Like I said, maybe Lincoln did have some of these character traits. I’ve read he worked hard labor as a young man, and there are witness accounts of his impressive physical stature. Maybe these are historically accurate. Maybe. And hey, I suppose there’s nothing wrong with presenting Lincoln as the myth, as the ideal of what a President should be, right? Even if that means omitting actions taken by Lincoln during the Civil War that our current President (one of the most derided in history) is quite fond of. True, the script makes no mention of Lincoln imprisoning close to twenty thousand suspected Confederate sympathizers without trial, or his suspending the right of habeas corpus, literally removing a person’s right to protest unlawful imprisonment, which was in direct defiance of a U.S. Circuit Court’s decision overturning his action.
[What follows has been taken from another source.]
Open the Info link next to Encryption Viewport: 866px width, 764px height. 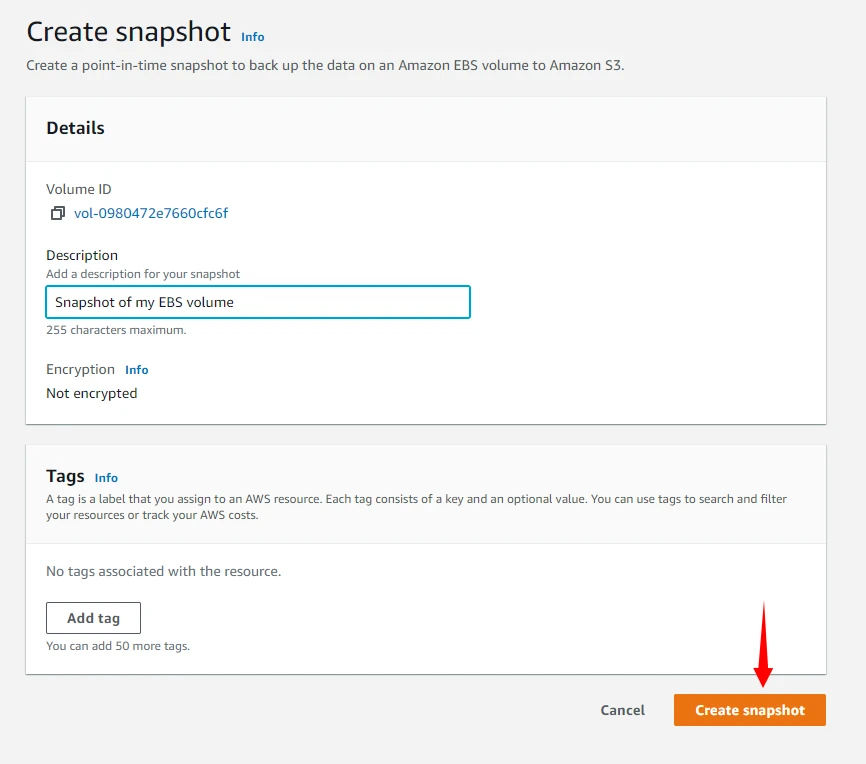coord(137,370)
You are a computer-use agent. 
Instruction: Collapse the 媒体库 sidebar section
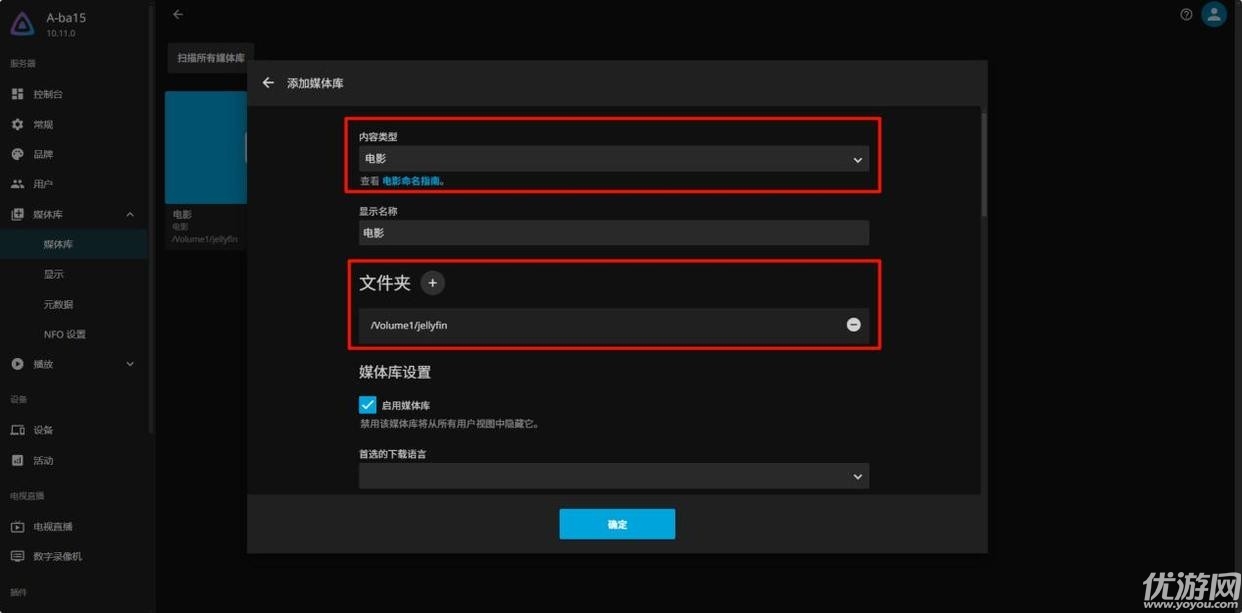(x=130, y=215)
And while that’s questionable, at least they’re not just making shit up and lying outright. OH WAIT, that’s exactly what they’re doing. To wit: at one point in the script Lincoln meets with abolitionist Frederick Douglass at the height of the Civil War and tells him, “I want to set up, as a matter of the greatest urgency, an underground railroad system that can bring people out of the furthest recesses of the South.” To which Douglass says in open-mouthed I’d-give-you-a-handjob-if-you-want-it kind of way, “You, Mr. President, are a true original. You never cease to surprise.”
A DAMNABLE LIE!
The Underground Railroad, a loosely organized operation to transport black slaves out of the South, was in process as early as 1810 – when Lincoln was still a baby. It was ongoing from that time through 1850 (before Lincoln took office) and during the Civil War. The man who is credited with founding the Underground Railroad is Isaac T. Hopper. As far as I can tell, Lincoln had no direct involvement in this effort. If it’s not clear why this is such a big deal, allow me to explain. This is not one of those movies that is advertised as “Based on actual events” but is, in actuality, >95% utter bullshit. Lincoln purports itself to be a biopic, a film about an individual and about events for which there is a historical record. Hell, at one point in the script the writers cite Bruce Catton, a Pullitzer Prize winning American Civil War historian, to defend their depiction of a scene explaining why Union commanders refused to pursue defeated Confederate forces in the aftermath of a particular battle. You can’t have it both ways. You can’t claim historical accuracy and present blatant falsehoods. To skew facts presenting Lincoln as an idealized version is one thing, to simply make shit up without regard for the facts is another thing entirely. The former I can accept, but the latter I can not. I realize I’ve focused heavily on a single aspect of this script, but factual accuracy is especially important for a script such as Lincoln. If the writers can’t get this right, does any of the rest matter?